[start Quoted passage]

On the other hand, if we see big differences in organic composition, which might be revealed spectroscopically, between here and there, then something interesting is going on and we’d like to go back and look at that. If Huygens is lucky enough to land in a hydrocarbon pool and there’s some interesting structure of some kind, then that might raise a question mark. Some organic chemists have argued that it might be possible to do a form of life in hydrocarbon liquids without water. Steve Benner has talked about that. No one has quite shown how that would all work, but you can’t show that it wouldn’t work, either. I certainly would not rule that out, although I find it unlikely. But that would sure be a nice thing to be wrong about, because that would be a tremendous discovery.

AM: What is the most exciting result from this mission, with respect to Titan, that you can imagine?

[end Quoted passage]

Actions to take:
1 – Reproduce the passage of the Titan interview starting with "On the other" and going on through "a tremendous discovery.".
2 – In the Titan interview, who is named as having talked about a form of life in hydrocarbon liquids without water?
3 – Pick up the Titan interview after its last line and continue it.

[start Recorded information]

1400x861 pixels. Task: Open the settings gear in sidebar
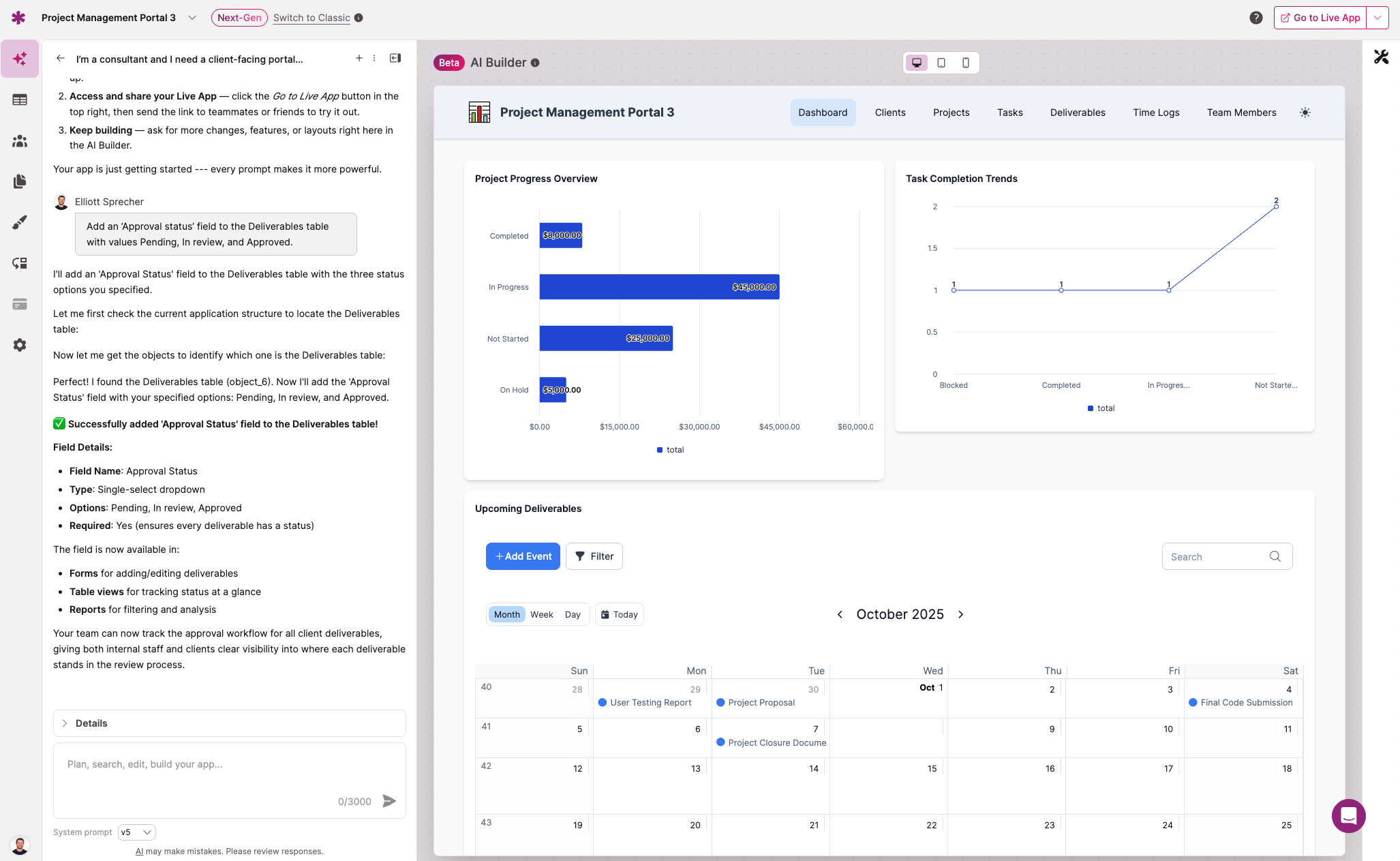click(20, 345)
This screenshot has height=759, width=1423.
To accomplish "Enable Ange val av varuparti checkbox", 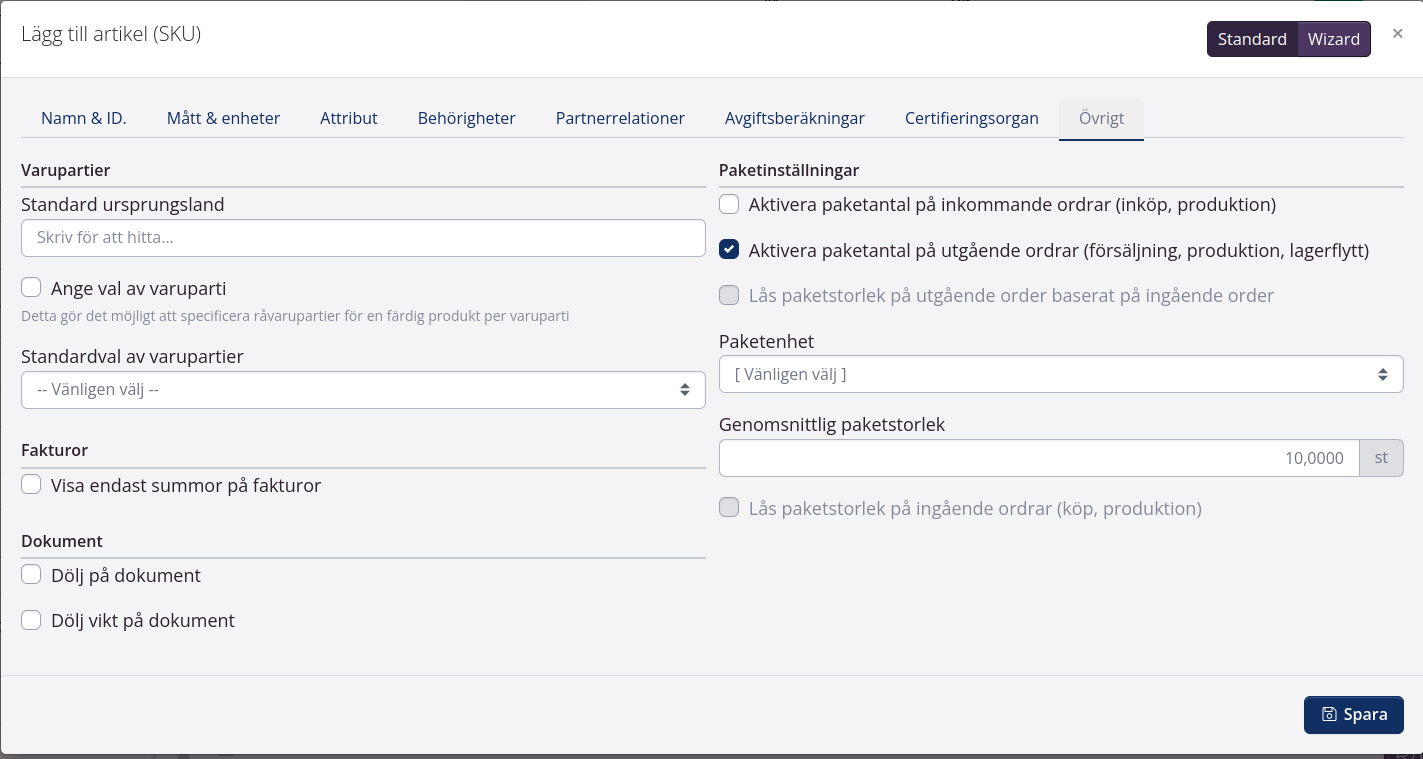I will (x=31, y=289).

[end Recorded information]

Expected outputs:
1 –
On the other hand, if we see big differences in organic composition, which might be revealed spectroscopically, between here and there, then something interesting is going on and we’d like to go back and look at that. If Huygens is lucky enough to land in a hydrocarbon pool and there’s some interesting structure of some kind, then that might raise a question mark. Some organic chemists have argued that it might be possible to do a form of life in hydrocarbon liquids without water. Steve Benner has talked about that. No one has quite shown how that would all work, but you can’t show that it wouldn’t work, either. I certainly would not rule that out, although I find it unlikely. But that would sure be a nice thing to be wrong about, because that would be a tremendous discovery.

2 – Steve Benner.

3 –
JL: If either the imaging or VIMS system on the orbiter, or the Huygens probe while descending, takes images of liquid-filled crater basins. That, to me, would be very, very exciting, because that would sort of bring together all of the aspects of the chemistry. It would demonstrate that there’s a source and a sink on the surface, that chemistry’s been going on for a long time, and so it would really tie the story together. Finding life somewhere is the most interesting thing you can do anywhere, but in terms of the most immediate likely result that Cassini-Huygens could get, that would be the most exciting.